---------- Entries ----------
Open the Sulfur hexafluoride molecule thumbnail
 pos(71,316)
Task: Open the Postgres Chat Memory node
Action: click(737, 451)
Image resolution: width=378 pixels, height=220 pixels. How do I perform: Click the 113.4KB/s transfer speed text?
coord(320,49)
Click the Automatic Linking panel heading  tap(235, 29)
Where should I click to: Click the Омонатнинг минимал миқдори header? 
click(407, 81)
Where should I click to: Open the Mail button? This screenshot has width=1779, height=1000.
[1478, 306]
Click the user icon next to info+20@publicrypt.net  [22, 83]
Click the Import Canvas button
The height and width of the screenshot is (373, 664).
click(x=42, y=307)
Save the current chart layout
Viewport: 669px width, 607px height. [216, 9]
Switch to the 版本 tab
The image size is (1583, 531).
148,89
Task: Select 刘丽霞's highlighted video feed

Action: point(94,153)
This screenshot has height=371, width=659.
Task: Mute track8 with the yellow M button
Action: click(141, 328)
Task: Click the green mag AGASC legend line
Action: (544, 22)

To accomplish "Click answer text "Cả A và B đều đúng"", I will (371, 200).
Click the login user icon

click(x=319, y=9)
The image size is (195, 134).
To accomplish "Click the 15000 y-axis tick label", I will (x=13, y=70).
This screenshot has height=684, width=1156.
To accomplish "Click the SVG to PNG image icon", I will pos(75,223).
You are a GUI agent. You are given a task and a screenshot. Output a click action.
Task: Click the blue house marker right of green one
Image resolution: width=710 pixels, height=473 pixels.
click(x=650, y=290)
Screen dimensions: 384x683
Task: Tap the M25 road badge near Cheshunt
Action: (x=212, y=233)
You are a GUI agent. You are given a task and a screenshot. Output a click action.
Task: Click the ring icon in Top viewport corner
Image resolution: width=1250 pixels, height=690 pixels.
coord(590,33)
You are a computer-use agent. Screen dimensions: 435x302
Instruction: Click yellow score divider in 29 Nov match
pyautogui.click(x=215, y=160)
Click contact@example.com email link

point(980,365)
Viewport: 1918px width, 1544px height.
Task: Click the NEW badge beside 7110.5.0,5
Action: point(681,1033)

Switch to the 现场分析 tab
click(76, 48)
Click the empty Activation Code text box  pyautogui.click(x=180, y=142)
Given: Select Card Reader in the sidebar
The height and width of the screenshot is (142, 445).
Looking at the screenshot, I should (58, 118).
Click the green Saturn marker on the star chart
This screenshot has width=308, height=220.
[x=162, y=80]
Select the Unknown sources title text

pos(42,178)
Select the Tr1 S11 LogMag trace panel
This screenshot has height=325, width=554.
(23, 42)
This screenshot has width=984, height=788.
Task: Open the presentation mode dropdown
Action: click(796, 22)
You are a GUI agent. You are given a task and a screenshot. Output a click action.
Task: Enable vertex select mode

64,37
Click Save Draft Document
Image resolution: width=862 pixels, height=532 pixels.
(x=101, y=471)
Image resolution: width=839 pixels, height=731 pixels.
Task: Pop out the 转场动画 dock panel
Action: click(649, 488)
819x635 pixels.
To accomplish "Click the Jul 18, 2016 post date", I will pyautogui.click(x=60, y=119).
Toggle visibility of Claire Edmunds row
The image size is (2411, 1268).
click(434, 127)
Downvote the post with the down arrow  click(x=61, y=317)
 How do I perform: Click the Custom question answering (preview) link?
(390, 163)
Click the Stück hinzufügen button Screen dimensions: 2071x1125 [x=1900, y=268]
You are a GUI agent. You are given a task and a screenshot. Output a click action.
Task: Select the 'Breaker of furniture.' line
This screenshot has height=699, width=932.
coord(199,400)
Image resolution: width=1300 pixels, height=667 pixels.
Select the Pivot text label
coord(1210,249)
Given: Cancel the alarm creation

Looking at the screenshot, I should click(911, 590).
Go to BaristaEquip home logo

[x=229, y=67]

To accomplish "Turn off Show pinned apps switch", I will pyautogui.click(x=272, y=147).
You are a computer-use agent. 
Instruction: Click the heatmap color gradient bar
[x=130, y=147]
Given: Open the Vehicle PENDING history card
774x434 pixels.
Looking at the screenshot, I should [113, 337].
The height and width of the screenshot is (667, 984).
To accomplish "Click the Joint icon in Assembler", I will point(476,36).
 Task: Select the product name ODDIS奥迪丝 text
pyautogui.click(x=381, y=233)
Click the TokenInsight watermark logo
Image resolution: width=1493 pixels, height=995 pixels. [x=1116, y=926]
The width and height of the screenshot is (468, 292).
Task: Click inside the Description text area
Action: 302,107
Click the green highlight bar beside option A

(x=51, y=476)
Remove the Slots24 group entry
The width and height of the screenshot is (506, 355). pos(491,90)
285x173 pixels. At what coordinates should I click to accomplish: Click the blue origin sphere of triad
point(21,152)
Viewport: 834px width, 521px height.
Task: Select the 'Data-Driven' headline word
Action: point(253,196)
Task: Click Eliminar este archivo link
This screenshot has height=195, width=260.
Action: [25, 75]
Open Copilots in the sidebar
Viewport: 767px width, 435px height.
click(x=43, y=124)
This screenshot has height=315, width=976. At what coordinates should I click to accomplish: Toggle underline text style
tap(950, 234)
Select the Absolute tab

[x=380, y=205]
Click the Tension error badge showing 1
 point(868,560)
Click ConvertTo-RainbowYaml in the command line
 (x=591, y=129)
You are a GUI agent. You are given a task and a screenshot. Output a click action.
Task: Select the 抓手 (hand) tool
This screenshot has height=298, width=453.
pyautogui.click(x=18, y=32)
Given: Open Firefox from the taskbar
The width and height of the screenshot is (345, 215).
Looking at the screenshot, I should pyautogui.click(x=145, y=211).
----------
Stated exercise:
Could you reproduce word for word the lines beginning with the one that contains "Click the Tension error badge showing 1" and continuing through the last line of the entries?

Answer to this problem:
Click the Tension error badge showing 1
 point(868,560)
Click ConvertTo-RainbowYaml in the command line
 (x=591, y=129)
You are a GUI agent. You are given a task and a screenshot. Output a click action.
Task: Select the 抓手 (hand) tool
This screenshot has height=298, width=453.
pyautogui.click(x=18, y=32)
Given: Open Firefox from the taskbar
The width and height of the screenshot is (345, 215).
Looking at the screenshot, I should pyautogui.click(x=145, y=211).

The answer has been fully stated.